La plumbea, palpitante e abrasiva The Dam apre le danze tratteggiando il mood catartico che il gruppo cercherà di mantenere fino in fondo, anche se la lunghezza del disco, una certa omogeneità dei suoni e la propensione ripetitiva della scrittura rendono ostica la fruizione costante in questo stato d’animo, essenziale però per godere appieno i brani. Rappresentativa dei tempi che stiamo vivendo, la canzone rilascia qualche eco chitarristica dei compianti primi U2, esplodendo in un ritornello potente e attrattivo. My Baby and I è una song tra le più intense ascoltate ultimamente in questo ambito. Nobody’s Sky, singolo dal suono lussureggiante, si esalta nel ritornello caratterizzato da voci filtrate in amplificatori saturati e chitarre slide.

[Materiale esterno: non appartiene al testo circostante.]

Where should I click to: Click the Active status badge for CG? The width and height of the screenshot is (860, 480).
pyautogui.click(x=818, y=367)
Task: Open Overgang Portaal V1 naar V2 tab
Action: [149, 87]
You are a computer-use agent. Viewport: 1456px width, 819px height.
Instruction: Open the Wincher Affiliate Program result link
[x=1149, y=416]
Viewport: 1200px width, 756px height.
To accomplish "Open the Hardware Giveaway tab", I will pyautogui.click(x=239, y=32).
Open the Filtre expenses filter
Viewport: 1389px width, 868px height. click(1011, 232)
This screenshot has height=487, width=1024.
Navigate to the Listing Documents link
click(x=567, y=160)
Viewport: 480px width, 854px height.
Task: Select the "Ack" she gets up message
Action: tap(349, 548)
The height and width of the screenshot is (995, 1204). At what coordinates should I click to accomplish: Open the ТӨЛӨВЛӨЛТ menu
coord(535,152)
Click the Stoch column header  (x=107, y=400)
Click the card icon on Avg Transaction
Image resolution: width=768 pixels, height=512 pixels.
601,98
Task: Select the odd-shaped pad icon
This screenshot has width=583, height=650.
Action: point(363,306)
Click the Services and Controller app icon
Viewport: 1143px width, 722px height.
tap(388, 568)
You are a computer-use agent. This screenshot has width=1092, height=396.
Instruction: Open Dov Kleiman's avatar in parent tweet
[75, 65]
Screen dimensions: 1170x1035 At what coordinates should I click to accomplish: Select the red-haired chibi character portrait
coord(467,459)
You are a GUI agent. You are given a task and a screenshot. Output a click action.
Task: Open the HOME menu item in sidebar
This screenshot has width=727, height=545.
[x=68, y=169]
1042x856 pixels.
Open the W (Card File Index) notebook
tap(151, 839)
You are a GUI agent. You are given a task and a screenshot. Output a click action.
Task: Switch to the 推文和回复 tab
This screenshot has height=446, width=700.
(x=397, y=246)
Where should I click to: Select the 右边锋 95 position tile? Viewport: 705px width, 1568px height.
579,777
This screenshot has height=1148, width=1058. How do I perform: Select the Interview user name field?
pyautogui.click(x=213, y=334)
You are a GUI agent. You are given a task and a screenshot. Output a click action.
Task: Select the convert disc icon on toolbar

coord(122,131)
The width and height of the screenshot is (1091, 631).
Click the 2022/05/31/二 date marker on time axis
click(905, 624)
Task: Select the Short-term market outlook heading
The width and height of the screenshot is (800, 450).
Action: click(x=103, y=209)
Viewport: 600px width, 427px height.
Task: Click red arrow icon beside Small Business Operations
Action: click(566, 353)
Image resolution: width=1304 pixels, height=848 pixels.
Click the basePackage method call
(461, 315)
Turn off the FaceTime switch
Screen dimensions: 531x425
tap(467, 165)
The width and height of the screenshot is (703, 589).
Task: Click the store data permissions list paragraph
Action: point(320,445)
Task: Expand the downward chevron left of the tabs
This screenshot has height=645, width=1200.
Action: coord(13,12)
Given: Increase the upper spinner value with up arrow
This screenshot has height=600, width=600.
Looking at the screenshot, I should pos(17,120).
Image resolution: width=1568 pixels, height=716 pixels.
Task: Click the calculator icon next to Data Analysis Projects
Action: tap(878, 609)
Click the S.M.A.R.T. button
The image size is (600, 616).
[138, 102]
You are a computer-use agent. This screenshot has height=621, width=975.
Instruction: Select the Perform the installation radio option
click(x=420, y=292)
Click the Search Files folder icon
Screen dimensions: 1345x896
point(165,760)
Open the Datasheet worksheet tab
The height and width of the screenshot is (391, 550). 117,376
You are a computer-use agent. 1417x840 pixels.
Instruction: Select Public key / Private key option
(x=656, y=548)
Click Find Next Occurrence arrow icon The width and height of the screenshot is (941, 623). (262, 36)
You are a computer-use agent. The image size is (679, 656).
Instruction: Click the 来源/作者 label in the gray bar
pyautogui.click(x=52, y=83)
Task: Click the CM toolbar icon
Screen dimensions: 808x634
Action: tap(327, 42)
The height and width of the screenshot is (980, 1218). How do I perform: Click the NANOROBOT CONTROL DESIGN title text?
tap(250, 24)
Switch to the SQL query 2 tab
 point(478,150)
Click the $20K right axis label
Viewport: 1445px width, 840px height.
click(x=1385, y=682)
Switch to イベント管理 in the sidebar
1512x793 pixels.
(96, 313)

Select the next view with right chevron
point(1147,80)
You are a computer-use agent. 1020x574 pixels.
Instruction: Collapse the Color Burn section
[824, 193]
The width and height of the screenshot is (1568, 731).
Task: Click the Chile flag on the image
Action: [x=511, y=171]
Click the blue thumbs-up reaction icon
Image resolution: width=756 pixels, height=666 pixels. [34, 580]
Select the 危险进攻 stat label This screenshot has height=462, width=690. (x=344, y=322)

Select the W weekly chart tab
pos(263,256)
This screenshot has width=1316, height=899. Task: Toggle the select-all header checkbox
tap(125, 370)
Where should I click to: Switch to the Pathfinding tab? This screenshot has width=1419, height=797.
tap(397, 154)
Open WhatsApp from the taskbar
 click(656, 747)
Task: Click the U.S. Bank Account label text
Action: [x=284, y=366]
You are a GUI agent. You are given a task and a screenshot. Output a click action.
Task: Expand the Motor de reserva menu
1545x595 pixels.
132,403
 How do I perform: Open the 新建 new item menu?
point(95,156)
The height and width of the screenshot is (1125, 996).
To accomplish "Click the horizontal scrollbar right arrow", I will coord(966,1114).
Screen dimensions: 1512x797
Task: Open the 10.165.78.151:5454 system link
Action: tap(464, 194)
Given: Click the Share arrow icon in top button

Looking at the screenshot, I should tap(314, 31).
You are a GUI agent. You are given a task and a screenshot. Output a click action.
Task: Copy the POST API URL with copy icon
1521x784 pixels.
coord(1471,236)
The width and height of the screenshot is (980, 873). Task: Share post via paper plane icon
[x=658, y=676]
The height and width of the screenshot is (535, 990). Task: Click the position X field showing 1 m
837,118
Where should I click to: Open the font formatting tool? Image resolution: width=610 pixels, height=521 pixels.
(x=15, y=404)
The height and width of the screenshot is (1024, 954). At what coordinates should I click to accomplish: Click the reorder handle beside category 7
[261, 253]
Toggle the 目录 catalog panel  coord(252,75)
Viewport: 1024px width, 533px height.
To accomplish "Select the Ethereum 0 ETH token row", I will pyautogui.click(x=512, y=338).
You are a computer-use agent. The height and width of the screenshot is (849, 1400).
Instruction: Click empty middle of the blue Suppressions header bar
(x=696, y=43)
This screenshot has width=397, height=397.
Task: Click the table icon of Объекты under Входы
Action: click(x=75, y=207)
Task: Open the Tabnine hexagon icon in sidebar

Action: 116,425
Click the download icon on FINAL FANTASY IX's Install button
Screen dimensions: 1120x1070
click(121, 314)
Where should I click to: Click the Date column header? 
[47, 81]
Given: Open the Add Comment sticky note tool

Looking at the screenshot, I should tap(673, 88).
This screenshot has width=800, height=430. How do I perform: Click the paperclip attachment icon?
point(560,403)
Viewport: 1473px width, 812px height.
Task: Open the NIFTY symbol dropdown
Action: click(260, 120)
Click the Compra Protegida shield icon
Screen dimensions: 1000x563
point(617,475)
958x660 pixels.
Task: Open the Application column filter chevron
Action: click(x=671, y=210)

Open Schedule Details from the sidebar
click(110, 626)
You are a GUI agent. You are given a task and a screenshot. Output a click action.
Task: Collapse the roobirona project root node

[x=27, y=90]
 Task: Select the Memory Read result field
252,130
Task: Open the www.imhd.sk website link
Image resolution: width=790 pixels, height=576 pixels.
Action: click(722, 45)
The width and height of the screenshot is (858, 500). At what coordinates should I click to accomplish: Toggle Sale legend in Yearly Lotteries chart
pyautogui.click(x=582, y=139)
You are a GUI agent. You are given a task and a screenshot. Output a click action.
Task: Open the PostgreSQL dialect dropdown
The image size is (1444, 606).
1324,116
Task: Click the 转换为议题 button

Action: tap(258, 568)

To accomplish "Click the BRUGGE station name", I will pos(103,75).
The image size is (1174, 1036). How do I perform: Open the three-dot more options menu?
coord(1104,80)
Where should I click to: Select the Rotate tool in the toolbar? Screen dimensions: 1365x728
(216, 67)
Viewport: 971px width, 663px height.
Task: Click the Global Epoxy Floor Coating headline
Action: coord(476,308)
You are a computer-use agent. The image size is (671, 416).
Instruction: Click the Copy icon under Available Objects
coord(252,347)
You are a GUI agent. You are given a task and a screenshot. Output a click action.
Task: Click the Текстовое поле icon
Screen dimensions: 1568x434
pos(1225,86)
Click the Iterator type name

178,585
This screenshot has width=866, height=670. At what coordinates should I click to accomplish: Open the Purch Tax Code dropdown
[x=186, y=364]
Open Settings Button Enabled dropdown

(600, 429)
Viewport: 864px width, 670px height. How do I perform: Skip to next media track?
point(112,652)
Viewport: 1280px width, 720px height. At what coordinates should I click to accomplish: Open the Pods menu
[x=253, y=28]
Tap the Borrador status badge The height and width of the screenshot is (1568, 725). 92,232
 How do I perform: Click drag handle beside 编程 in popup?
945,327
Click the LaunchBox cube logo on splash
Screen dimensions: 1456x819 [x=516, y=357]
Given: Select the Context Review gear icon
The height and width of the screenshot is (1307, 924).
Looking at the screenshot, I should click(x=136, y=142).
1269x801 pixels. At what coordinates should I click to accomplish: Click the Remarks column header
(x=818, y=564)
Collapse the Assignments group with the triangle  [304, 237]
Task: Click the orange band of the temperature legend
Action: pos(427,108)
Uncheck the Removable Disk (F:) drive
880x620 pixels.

Altre tracce degne di nota sono la nebbiosa e oscura Red Sofa, la deliziosa e quasi solare As Far as I Know, l’acustica e sognante Sur La Garonne e la conclusiva Stories, che con la sua coda younghiana riporta tutto a casa.
 
Certo, il suono è complessivamente un po’ datato ma l’album ha il merito di rianimare senza filtri un periodo genuino di oltre vent’anni fa, quando l’universo indie si nutriva del solco della tradizione senza l’autocompiacimento pop che ne caratterizza il percorso odierno.